What is required:
All lines that hold the string "agent" should be copied. Find them in the listing below.

Source information:

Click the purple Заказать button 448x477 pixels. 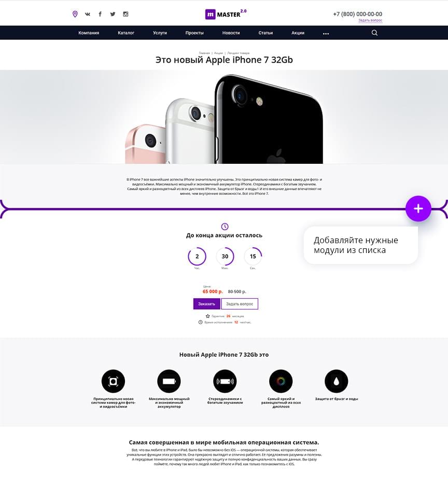tap(207, 304)
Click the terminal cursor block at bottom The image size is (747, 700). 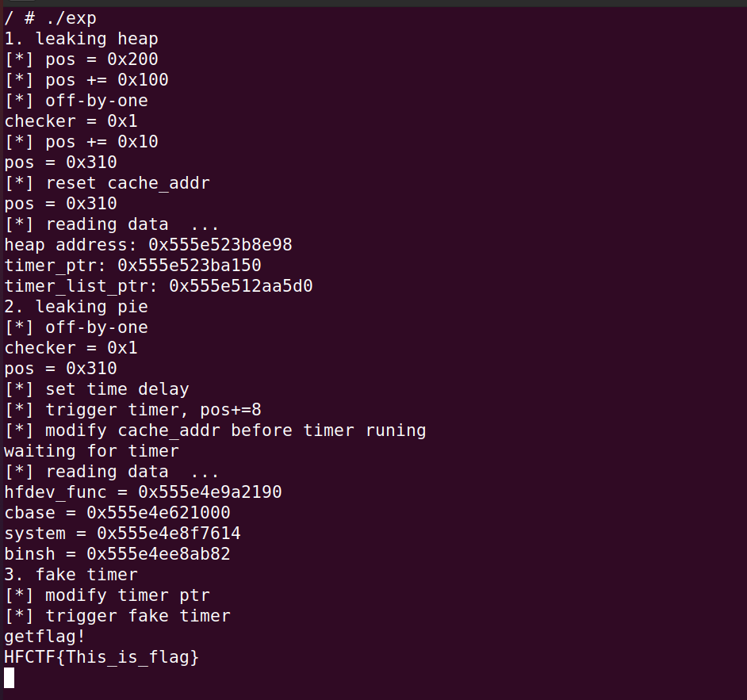pos(10,678)
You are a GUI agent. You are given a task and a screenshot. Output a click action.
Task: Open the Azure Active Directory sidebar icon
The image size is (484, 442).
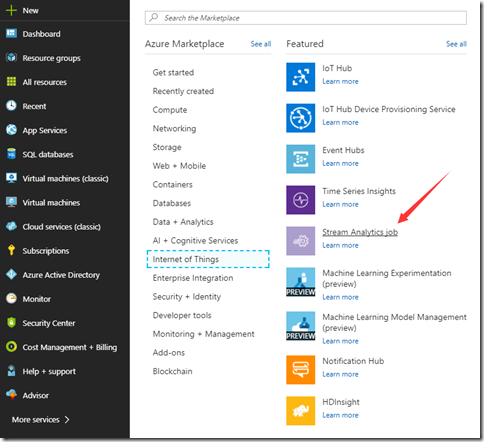click(x=11, y=274)
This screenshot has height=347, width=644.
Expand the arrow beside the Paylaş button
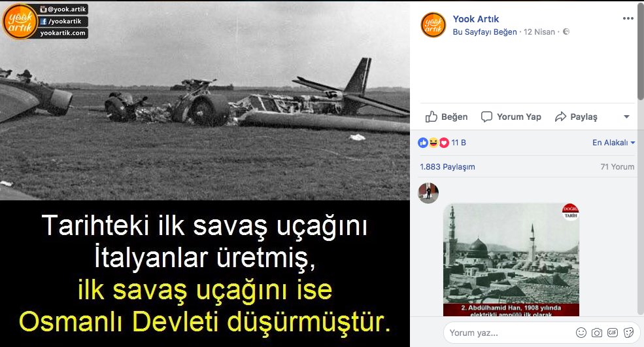point(626,117)

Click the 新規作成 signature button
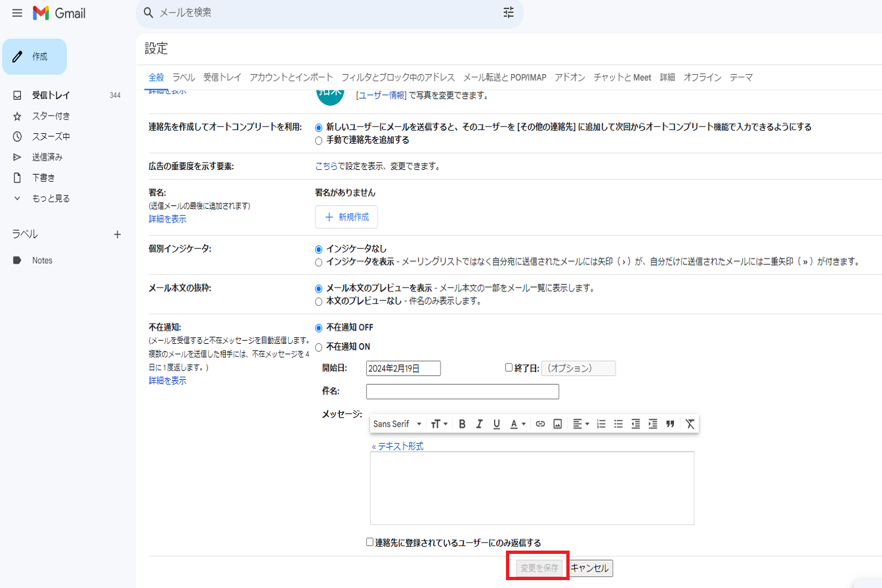point(347,217)
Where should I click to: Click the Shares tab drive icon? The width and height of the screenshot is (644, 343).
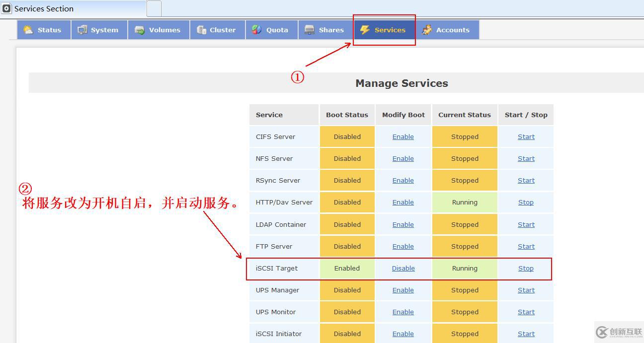pyautogui.click(x=310, y=30)
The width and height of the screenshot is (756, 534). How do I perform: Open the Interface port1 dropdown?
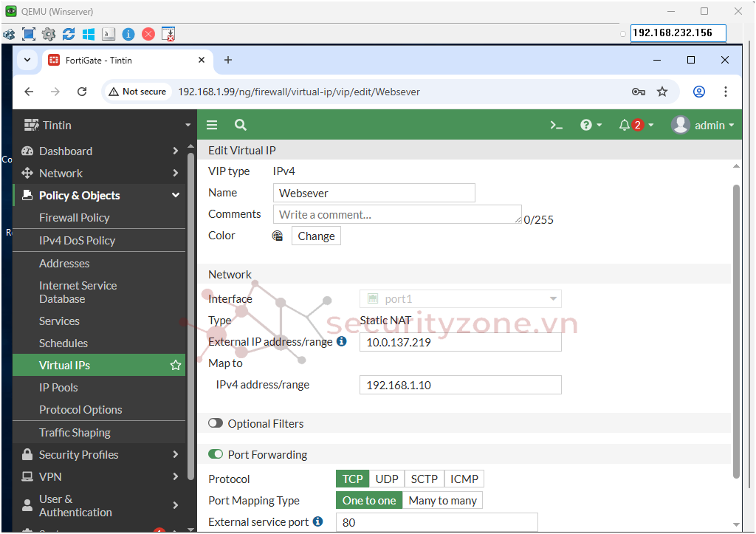tap(460, 299)
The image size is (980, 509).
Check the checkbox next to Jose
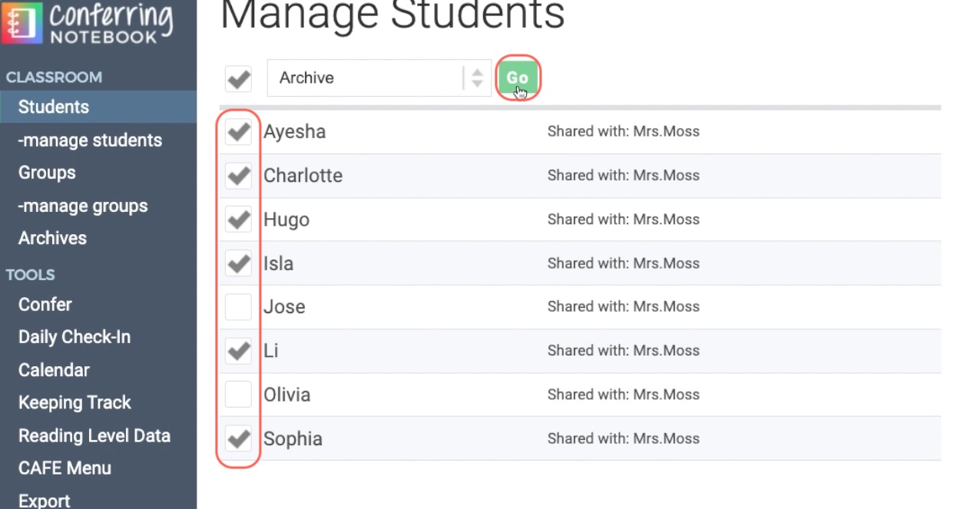point(238,307)
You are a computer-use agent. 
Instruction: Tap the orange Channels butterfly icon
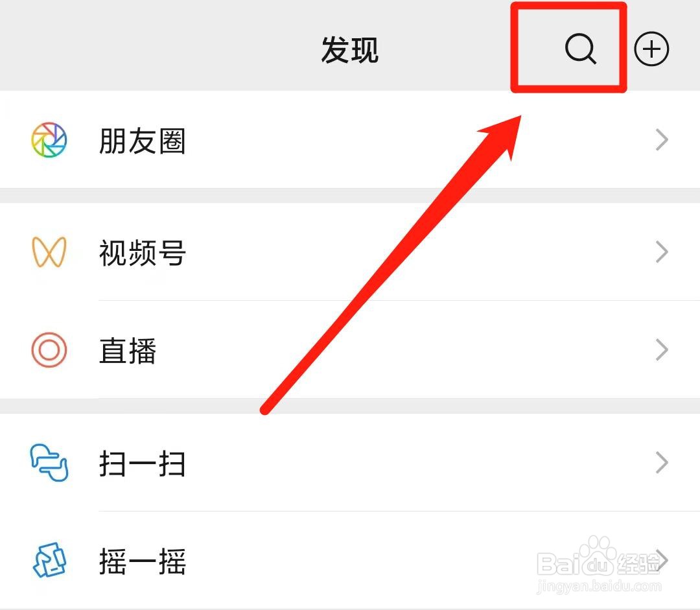[x=49, y=252]
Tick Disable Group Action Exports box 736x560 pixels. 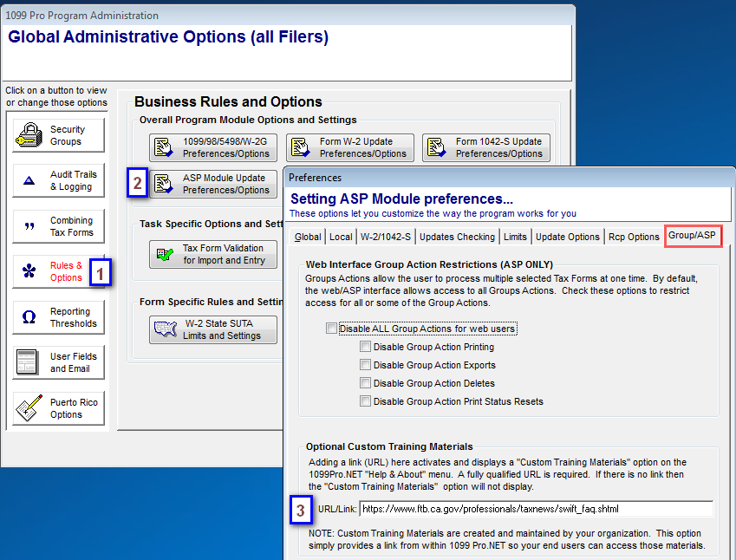[x=366, y=365]
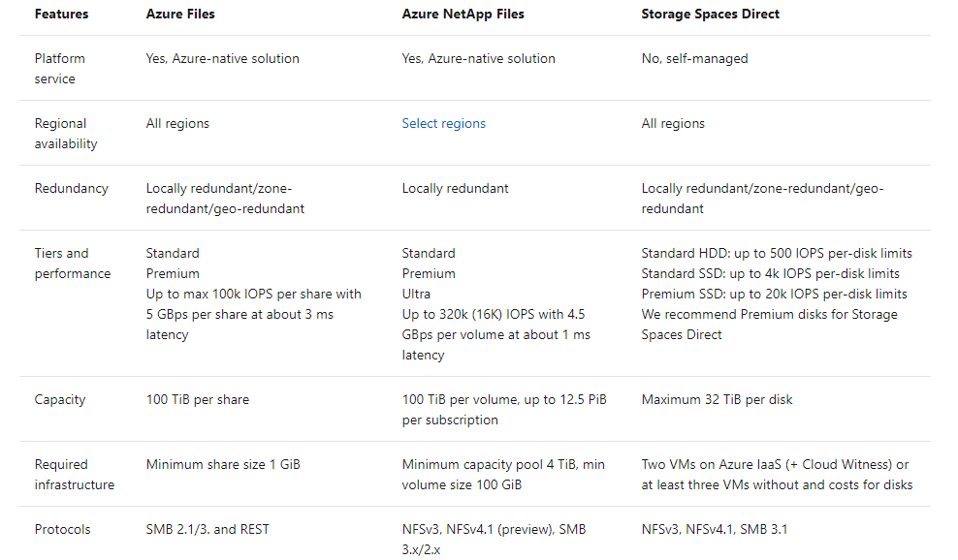
Task: Click the 'Tiers and performance' row label
Action: coord(73,264)
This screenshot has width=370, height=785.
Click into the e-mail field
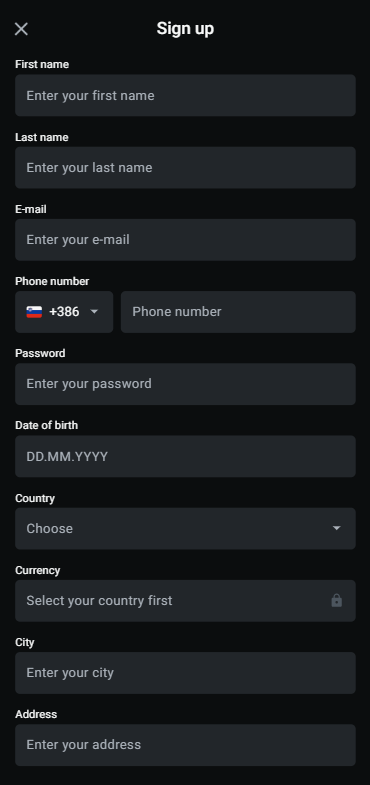point(185,240)
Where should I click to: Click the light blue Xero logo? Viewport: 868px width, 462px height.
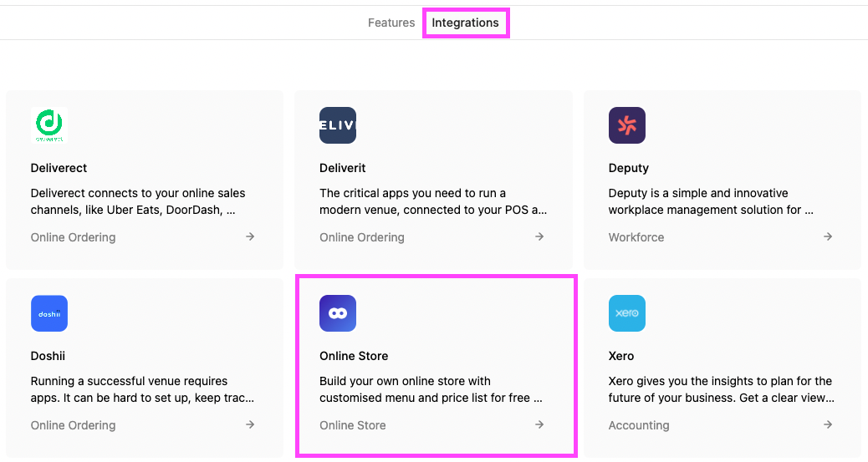626,313
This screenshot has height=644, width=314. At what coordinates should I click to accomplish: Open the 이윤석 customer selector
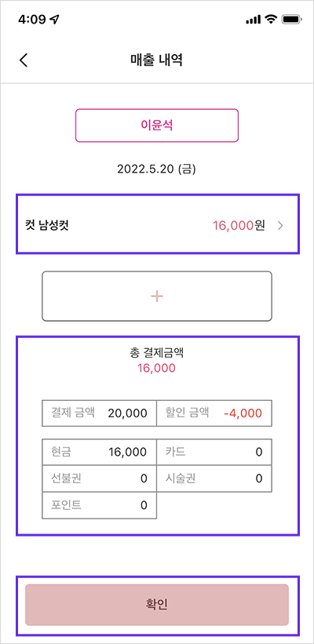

Result:
You are a GUI agent. You are given a task and a screenshot. Output a click action.
You are a computer-use agent. 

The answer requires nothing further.